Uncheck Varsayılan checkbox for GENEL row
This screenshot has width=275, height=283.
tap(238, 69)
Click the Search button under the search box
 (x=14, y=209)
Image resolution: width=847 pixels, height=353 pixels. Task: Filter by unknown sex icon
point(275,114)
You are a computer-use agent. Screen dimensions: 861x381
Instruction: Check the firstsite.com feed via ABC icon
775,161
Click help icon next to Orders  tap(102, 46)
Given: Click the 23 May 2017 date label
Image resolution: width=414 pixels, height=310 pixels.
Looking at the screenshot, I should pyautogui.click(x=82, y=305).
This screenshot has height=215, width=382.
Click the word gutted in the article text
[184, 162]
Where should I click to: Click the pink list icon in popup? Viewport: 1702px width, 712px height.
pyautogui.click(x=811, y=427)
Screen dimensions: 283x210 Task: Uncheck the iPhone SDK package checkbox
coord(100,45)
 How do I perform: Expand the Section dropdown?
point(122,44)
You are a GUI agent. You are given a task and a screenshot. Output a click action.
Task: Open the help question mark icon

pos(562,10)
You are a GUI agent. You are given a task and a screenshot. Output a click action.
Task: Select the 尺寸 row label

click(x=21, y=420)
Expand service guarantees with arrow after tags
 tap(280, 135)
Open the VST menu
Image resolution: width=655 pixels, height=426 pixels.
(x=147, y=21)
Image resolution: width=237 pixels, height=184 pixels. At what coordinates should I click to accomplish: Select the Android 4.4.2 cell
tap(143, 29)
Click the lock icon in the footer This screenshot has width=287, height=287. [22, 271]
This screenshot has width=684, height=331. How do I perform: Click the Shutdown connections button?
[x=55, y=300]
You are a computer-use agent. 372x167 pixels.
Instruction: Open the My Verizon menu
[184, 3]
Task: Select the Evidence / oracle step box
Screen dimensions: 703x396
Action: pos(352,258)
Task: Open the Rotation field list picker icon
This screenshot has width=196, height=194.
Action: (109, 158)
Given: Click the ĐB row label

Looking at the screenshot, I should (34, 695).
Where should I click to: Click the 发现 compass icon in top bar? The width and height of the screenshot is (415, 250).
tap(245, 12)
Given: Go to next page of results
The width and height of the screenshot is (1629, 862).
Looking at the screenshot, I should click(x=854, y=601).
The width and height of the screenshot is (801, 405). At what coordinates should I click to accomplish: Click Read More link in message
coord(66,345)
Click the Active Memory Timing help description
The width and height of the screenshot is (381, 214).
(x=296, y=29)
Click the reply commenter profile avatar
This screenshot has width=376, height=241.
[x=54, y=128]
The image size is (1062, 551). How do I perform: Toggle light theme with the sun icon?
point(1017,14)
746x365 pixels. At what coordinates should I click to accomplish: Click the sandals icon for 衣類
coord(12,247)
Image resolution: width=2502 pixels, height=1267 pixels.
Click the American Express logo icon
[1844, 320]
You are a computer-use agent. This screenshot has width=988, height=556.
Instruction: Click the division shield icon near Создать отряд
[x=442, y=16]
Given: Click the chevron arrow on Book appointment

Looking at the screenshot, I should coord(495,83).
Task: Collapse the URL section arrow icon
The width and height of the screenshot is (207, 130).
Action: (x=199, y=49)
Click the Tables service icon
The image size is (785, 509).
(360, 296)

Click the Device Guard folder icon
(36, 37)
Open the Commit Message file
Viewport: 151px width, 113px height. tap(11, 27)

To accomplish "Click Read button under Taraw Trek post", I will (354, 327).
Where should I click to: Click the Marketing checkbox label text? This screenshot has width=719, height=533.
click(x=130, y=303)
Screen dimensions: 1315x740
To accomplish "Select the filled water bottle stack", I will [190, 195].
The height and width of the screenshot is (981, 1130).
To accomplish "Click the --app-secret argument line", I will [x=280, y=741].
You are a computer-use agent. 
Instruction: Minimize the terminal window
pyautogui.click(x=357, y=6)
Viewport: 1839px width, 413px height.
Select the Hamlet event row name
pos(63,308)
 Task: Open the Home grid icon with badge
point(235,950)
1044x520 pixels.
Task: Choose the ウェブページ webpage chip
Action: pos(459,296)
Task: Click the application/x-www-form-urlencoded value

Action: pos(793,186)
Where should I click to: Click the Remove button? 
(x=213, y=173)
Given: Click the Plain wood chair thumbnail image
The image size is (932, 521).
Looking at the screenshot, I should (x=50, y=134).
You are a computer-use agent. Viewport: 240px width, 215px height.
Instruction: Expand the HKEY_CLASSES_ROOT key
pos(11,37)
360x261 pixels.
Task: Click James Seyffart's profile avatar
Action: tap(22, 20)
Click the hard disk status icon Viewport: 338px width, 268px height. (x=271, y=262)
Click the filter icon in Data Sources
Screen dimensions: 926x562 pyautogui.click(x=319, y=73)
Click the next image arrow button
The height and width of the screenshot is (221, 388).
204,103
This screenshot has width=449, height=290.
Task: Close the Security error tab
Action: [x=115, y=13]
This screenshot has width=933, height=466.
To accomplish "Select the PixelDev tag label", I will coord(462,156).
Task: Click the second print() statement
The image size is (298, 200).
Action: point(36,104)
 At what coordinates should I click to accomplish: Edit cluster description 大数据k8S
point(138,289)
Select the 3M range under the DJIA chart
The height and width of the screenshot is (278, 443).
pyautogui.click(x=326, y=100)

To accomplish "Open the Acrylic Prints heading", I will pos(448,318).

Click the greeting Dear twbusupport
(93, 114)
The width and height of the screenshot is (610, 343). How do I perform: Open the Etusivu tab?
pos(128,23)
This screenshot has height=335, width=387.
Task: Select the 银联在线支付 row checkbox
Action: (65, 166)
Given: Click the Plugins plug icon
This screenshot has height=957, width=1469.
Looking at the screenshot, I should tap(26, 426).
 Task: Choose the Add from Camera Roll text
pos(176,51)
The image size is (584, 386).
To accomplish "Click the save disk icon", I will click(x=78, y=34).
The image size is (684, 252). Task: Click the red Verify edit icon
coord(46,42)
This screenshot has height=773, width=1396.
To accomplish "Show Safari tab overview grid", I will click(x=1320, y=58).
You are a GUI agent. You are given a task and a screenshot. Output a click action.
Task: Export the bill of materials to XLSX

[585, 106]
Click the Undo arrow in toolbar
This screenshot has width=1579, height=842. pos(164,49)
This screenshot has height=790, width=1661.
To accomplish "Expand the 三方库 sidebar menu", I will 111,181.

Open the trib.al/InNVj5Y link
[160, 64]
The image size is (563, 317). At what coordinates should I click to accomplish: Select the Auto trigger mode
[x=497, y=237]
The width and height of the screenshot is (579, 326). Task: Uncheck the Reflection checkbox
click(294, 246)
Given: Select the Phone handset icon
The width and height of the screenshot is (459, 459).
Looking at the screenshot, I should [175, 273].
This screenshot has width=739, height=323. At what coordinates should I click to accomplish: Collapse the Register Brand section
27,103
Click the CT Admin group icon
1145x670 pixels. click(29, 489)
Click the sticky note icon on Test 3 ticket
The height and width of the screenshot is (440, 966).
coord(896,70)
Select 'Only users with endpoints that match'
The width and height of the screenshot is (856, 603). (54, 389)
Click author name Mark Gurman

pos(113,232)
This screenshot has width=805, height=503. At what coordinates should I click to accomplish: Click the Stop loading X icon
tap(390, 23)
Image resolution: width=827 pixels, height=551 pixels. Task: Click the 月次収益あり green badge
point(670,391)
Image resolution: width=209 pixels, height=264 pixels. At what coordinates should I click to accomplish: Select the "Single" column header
====
■ Requirement
I would like the records restated exactly, with every line intact.

■ Exercise output
Uncheck Varsayılan checkbox for GENEL row
This screenshot has width=275, height=283.
tap(238, 69)
Click the Search button under the search box
 (x=14, y=209)
Image resolution: width=847 pixels, height=353 pixels. Task: Filter by unknown sex icon
point(275,114)
You are a computer-use agent. Screen dimensions: 861x381
Instruction: Check the firstsite.com feed via ABC icon
775,161
Click help icon next to Orders  tap(102, 46)
Given: Click the 23 May 2017 date label
Image resolution: width=414 pixels, height=310 pixels.
Looking at the screenshot, I should pyautogui.click(x=82, y=305).
This screenshot has height=215, width=382.
Click the word gutted in the article text
[184, 162]
Where should I click to: Click the pink list icon in popup? Viewport: 1702px width, 712px height.
pyautogui.click(x=811, y=427)
Screen dimensions: 283x210 Task: Uncheck the iPhone SDK package checkbox
coord(100,45)
 How do I perform: Expand the Section dropdown?
point(122,44)
You are a GUI agent. You are given a task and a screenshot. Output a click action.
Task: Open the help question mark icon

pos(562,10)
You are a GUI agent. You are given a task and a screenshot. Output a click action.
Task: Select the 尺寸 row label

click(x=21, y=420)
Expand service guarantees with arrow after tags
 tap(280, 135)
Open the VST menu
Image resolution: width=655 pixels, height=426 pixels.
(x=147, y=21)
Image resolution: width=237 pixels, height=184 pixels. At what coordinates should I click to accomplish: Select the Android 4.4.2 cell
tap(143, 29)
Click the lock icon in the footer This screenshot has width=287, height=287. [22, 271]
This screenshot has width=684, height=331. How do I perform: Click the Shutdown connections button?
[x=55, y=300]
You are a computer-use agent. 372x167 pixels.
Instruction: Open the My Verizon menu
[184, 3]
Task: Select the Evidence / oracle step box
Screen dimensions: 703x396
Action: pos(352,258)
Task: Open the Rotation field list picker icon
This screenshot has width=196, height=194.
Action: (109, 158)
Given: Click the ĐB row label

Looking at the screenshot, I should (34, 695).
Where should I click to: Click the 发现 compass icon in top bar? The width and height of the screenshot is (415, 250).
tap(245, 12)
Given: Go to next page of results
The width and height of the screenshot is (1629, 862).
Looking at the screenshot, I should click(x=854, y=601).
The width and height of the screenshot is (801, 405). At what coordinates should I click to accomplish: Click Read More link in message
coord(66,345)
Click the Active Memory Timing help description
The width and height of the screenshot is (381, 214).
(x=296, y=29)
Click the reply commenter profile avatar
This screenshot has width=376, height=241.
[x=54, y=128]
The image size is (1062, 551). How do I perform: Toggle light theme with the sun icon?
point(1017,14)
746x365 pixels. At what coordinates should I click to accomplish: Click the sandals icon for 衣類
coord(12,247)
Image resolution: width=2502 pixels, height=1267 pixels.
Click the American Express logo icon
[1844, 320]
You are a computer-use agent. This screenshot has width=988, height=556.
Instruction: Click the division shield icon near Создать отряд
[x=442, y=16]
Given: Click the chevron arrow on Book appointment

Looking at the screenshot, I should coord(495,83).
Task: Collapse the URL section arrow icon
The width and height of the screenshot is (207, 130).
Action: (x=199, y=49)
Click the Tables service icon
The image size is (785, 509).
(360, 296)

Click the Device Guard folder icon
(36, 37)
Open the Commit Message file
Viewport: 151px width, 113px height. tap(11, 27)

To accomplish "Click Read button under Taraw Trek post", I will (354, 327).
Where should I click to: Click the Marketing checkbox label text? This screenshot has width=719, height=533.
click(x=130, y=303)
Screen dimensions: 1315x740
To accomplish "Select the filled water bottle stack", I will [190, 195].
The height and width of the screenshot is (981, 1130).
To accomplish "Click the --app-secret argument line", I will [x=280, y=741].
You are a computer-use agent. 
Instruction: Minimize the terminal window
pyautogui.click(x=357, y=6)
Viewport: 1839px width, 413px height.
Select the Hamlet event row name
pos(63,308)
 Task: Open the Home grid icon with badge
point(235,950)
1044x520 pixels.
Task: Choose the ウェブページ webpage chip
Action: pos(459,296)
Task: Click the application/x-www-form-urlencoded value

Action: pos(793,186)
Where should I click to: Click the Remove button? 
(x=213, y=173)
Given: Click the Plain wood chair thumbnail image
The image size is (932, 521).
Looking at the screenshot, I should (x=50, y=134).
You are a computer-use agent. Viewport: 240px width, 215px height.
Instruction: Expand the HKEY_CLASSES_ROOT key
pos(11,37)
360x261 pixels.
Task: Click James Seyffart's profile avatar
Action: tap(22, 20)
Click the hard disk status icon Viewport: 338px width, 268px height. (x=271, y=262)
Click the filter icon in Data Sources
Screen dimensions: 926x562 pyautogui.click(x=319, y=73)
Click the next image arrow button
The height and width of the screenshot is (221, 388).
204,103
This screenshot has width=449, height=290.
Task: Close the Security error tab
Action: [x=115, y=13]
This screenshot has width=933, height=466.
To accomplish "Select the PixelDev tag label", I will coord(462,156).
Task: Click the second print() statement
The image size is (298, 200).
Action: point(36,104)
 At what coordinates should I click to accomplish: Edit cluster description 大数据k8S
point(138,289)
Select the 3M range under the DJIA chart
The height and width of the screenshot is (278, 443).
pyautogui.click(x=326, y=100)

To accomplish "Open the Acrylic Prints heading", I will pos(448,318).

Click the greeting Dear twbusupport
(93, 114)
The width and height of the screenshot is (610, 343). How do I perform: Open the Etusivu tab?
pos(128,23)
This screenshot has height=335, width=387.
Task: Select the 银联在线支付 row checkbox
Action: (65, 166)
Given: Click the Plugins plug icon
This screenshot has height=957, width=1469.
Looking at the screenshot, I should tap(26, 426).
 Task: Choose the Add from Camera Roll text
pos(176,51)
The image size is (584, 386).
To accomplish "Click the save disk icon", I will click(x=78, y=34).
The image size is (684, 252). Task: Click the red Verify edit icon
coord(46,42)
This screenshot has height=773, width=1396.
To accomplish "Show Safari tab overview grid", I will click(x=1320, y=58).
You are a GUI agent. You are given a task and a screenshot. Output a click action.
Task: Export the bill of materials to XLSX

[585, 106]
Click the Undo arrow in toolbar
This screenshot has width=1579, height=842. pos(164,49)
This screenshot has height=790, width=1661.
To accomplish "Expand the 三方库 sidebar menu", I will 111,181.

Open the trib.al/InNVj5Y link
[160, 64]
The image size is (563, 317). At what coordinates should I click to accomplish: Select the Auto trigger mode
[x=497, y=237]
The width and height of the screenshot is (579, 326). Task: Uncheck the Reflection checkbox
click(294, 246)
Given: Select the Phone handset icon
The width and height of the screenshot is (459, 459).
Looking at the screenshot, I should [175, 273].
This screenshot has width=739, height=323. At what coordinates should I click to accomplish: Collapse the Register Brand section
27,103
Click the CT Admin group icon
1145x670 pixels. click(29, 489)
Click the sticky note icon on Test 3 ticket
The height and width of the screenshot is (440, 966).
coord(896,70)
Select 'Only users with endpoints that match'
The width and height of the screenshot is (856, 603). (54, 389)
Click author name Mark Gurman

pos(113,232)
This screenshot has width=805, height=503. At what coordinates should I click to accomplish: Click the Stop loading X icon
tap(390, 23)
Image resolution: width=827 pixels, height=551 pixels. Task: Click the 月次収益あり green badge
point(670,391)
Image resolution: width=209 pixels, height=264 pixels. At what coordinates should I click to accomplish: Select the "Single" column header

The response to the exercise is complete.